What this task involves:
Rescale the data starting with the line that contains "Point to the Pantry room label" and going on through the line that contains "tap(286, 454)". Reproduce every line in that span, requests included, but multiply each tap coordinate in the answers by 0.75 and round it to a whole number, with halves rounded up.

(Dataset excerpt)

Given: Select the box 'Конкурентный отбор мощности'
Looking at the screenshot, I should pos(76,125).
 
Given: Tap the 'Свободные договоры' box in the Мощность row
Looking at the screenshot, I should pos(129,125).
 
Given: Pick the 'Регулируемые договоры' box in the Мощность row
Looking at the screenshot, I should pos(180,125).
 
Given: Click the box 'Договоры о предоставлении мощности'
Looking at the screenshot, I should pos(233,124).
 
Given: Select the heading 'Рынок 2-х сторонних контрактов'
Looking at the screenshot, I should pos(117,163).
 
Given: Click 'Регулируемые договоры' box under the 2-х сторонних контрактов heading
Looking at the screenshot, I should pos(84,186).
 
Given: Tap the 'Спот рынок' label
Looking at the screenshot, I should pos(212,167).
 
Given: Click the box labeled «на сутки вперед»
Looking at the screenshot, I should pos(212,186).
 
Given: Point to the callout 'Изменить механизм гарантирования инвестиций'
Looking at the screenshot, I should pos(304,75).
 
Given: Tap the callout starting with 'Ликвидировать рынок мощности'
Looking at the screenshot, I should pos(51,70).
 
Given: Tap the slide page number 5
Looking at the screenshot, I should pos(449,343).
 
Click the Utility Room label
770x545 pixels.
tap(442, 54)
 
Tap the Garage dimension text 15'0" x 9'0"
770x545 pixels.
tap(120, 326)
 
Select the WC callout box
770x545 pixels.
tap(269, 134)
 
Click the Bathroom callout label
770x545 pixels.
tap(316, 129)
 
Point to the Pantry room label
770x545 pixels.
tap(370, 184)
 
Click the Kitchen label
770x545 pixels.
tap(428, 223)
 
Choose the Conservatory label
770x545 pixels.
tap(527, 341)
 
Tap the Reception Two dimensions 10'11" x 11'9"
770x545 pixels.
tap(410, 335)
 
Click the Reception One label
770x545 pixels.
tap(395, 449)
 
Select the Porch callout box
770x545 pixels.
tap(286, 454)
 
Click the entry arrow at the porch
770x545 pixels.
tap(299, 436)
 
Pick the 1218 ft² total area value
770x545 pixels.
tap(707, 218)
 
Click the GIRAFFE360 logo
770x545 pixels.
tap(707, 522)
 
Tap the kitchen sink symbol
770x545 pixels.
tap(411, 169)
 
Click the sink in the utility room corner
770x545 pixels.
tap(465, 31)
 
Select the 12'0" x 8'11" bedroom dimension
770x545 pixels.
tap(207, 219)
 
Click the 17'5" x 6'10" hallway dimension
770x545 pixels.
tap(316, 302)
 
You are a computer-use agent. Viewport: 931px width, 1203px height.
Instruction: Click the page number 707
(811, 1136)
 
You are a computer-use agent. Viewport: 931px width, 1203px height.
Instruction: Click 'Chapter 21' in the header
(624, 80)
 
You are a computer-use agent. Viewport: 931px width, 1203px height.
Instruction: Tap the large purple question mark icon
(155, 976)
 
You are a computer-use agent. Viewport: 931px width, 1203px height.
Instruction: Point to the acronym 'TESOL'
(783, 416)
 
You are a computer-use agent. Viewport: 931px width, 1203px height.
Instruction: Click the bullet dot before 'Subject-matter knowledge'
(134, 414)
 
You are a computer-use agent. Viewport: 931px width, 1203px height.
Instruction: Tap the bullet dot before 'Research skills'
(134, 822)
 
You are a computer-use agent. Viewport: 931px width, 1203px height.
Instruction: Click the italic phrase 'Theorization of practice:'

Task solution:
Point to the Pantry room label
770x545 pixels.
tap(278, 138)
 
Click the Kitchen label
770x545 pixels.
tap(321, 167)
 
Choose the Conservatory label
770x545 pixels.
tap(395, 256)
 
Tap the Reception Two dimensions 10'11" x 11'9"
770x545 pixels.
tap(308, 251)
 
Click the Reception One label
770x545 pixels.
tap(296, 337)
 
Select the Porch callout box
770x545 pixels.
tap(215, 341)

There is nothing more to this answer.